She is not angry. She is not hiding secrets. She has just quietly concluded — based on years of small signals — that her mother will not understand. Will worry too much. Will turn it into a lecture. Will not have the language for what she is actually feeling.

And the mother, for her part, notices the distance. She tries to bridge it with questions that come out wrong, with advice that arrives too quickly, with love that lands as pressure.

This dynamic is one of the most common — and least discussed — challenges facing families today. And it does not fix itself on its own.

Moms & Me was built, in part, to address this exact problem.

Our Mother-Daughter Engagement Events are not conferences or performances. They are carefully designed spaces where mothers and daughters do things together — creative exercises, facilitated conversations, shared experiences — that open doors that have been quietly closing for years.
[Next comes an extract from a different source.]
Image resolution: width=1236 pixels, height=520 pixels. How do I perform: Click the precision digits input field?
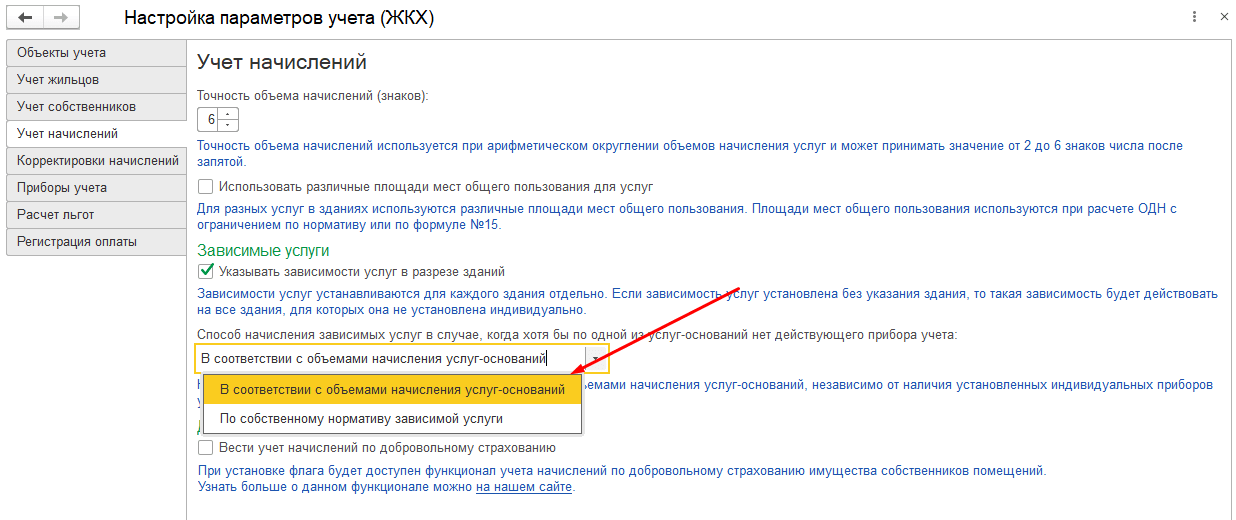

We have watched mothers hear their daughters describe their fears for the first time. We have watched daughters discover that their mothers carry stories of struggle they never shared. We have watched the tension in a room shift from guardedness to something that looks, unmistakably, like relief.
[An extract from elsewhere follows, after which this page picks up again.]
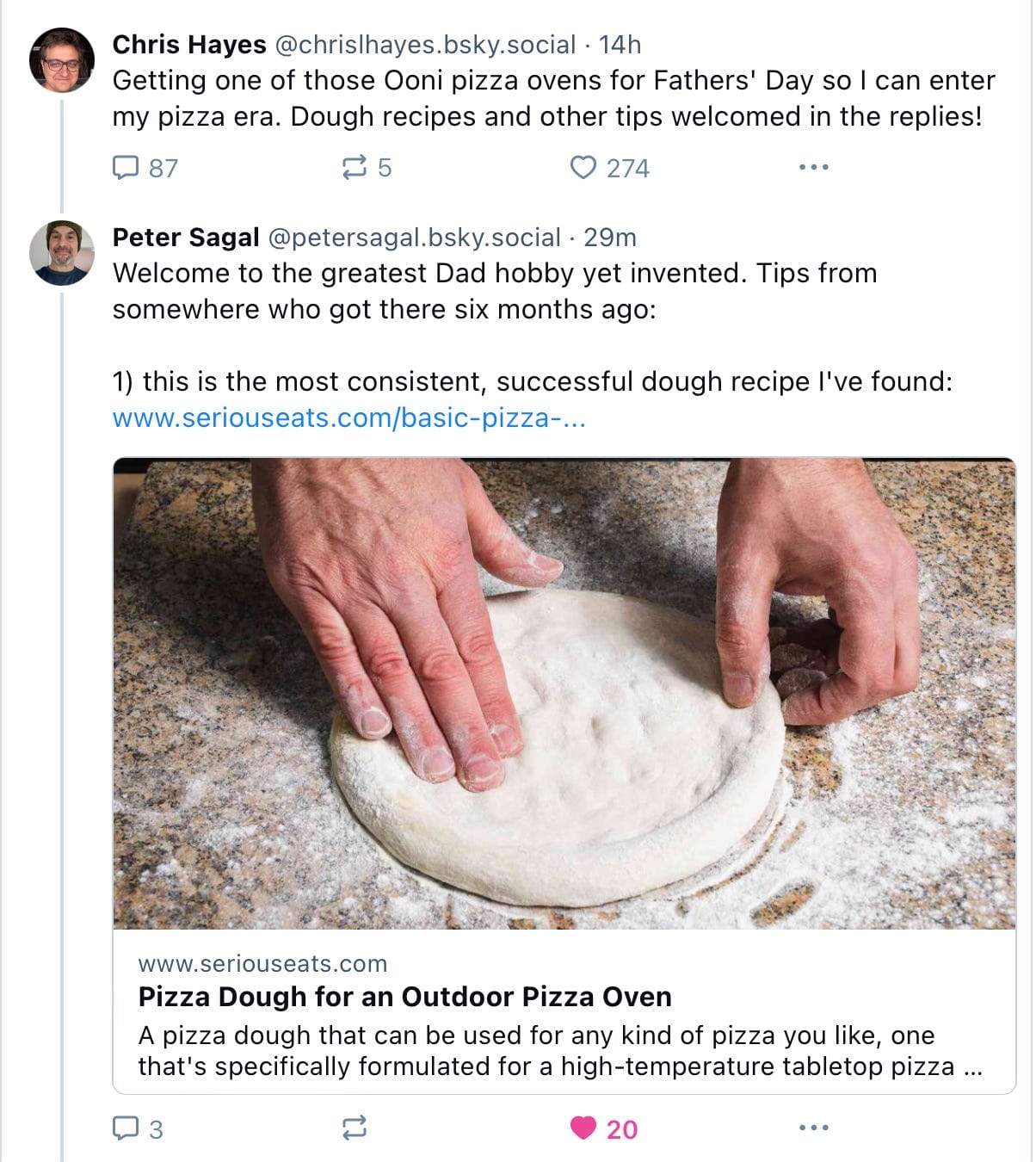Follow the seriouseats.com basic-pizza link
The width and height of the screenshot is (1036, 1162).
click(x=348, y=418)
The research on mother-daughter relationships is clear: girls with strong maternal bonds have better mental health outcomes, higher academic achievement, greater resistance to peer pressure, and significantly higher self-esteem. But the bond does not maintain itself through proximity alone. It requires intentional investment.

That is what our events provide — not a magic fix, but a beginning. A structured opportunity for a conversation that might not happen at the dinner table, a moment of laughter that breaks through weeks of silence, a shared experience that becomes a reference point: "Remember when we did that together?"
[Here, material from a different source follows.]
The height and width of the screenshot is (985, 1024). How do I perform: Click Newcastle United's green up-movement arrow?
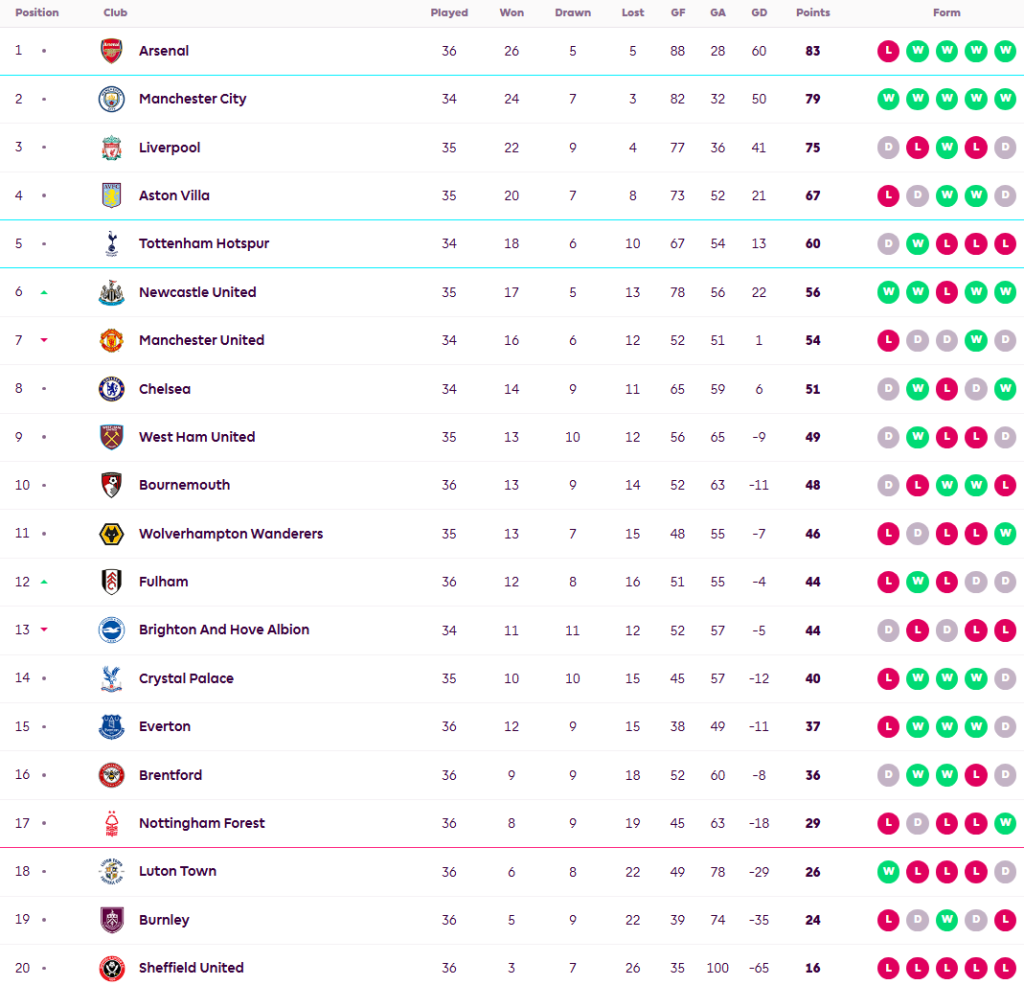44,292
Because here is what we have learned after years of doing this work: most mothers and daughters do not need to be fixed. They need a room. They need a facilitator. They need permission to be vulnerable with each other.

We provide that room. And what happens inside it changes families.

If you are a mother who has felt the distance growing, or a daughter who wishes your mother could really hear you — we invite you to our next event. Bring her. Come ready. The conversation is worth having.

Be part of the story.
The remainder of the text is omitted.